How to Prevent a Website Page From Showing Up in Search Results

May 11, 2021 · 344 words · ~2 minutes to read

To prevent a website page from showing up in search results, either set a robots meta tag or send a X-Robots-Tag HTTP header.

So you can add this tag to the page:

<meta name="robots" content="noindex" />

Or send this header for the page:

X-Robots-Tag: noindex

One benefit of the header approach is that you can use it for non-HTML content, like a PDF or JSON file.

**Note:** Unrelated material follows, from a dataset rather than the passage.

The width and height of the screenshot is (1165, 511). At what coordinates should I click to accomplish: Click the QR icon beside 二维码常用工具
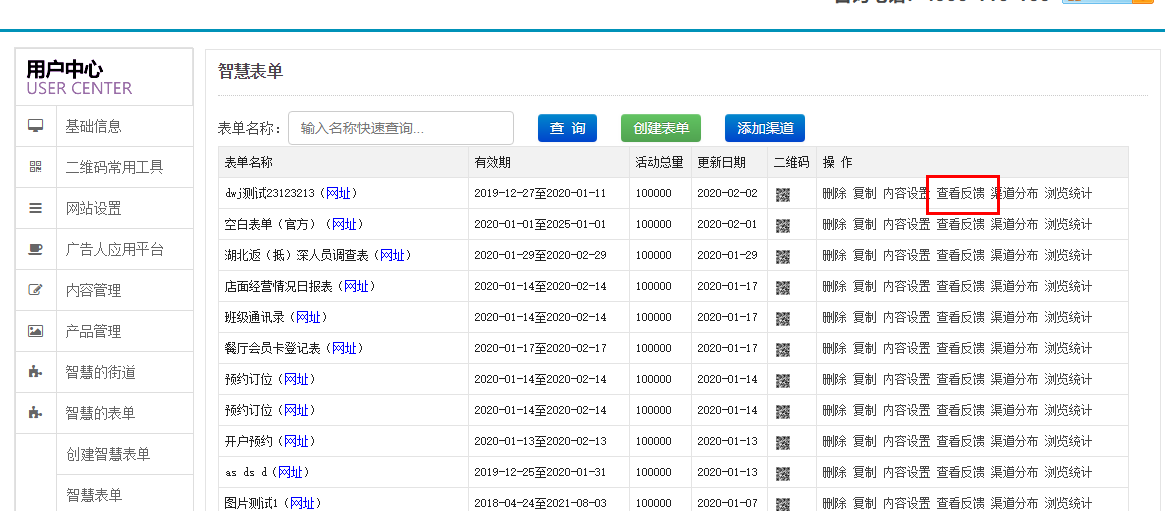click(x=36, y=167)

The noindex value tells crawlers, such as Google and Bing, not to index the page, so it won’t show up in search results.

Don’t Use `robots.txt`

You might think to use the robots exclusion standard (i.e. robots.txt) to disallow crawling, but that doesn’t work because then the crawlers can’t see your directive to not index the page. You’ve instructed them not to look at the page at all! So if other websites link to your page, a crawler can still pick up and index the page.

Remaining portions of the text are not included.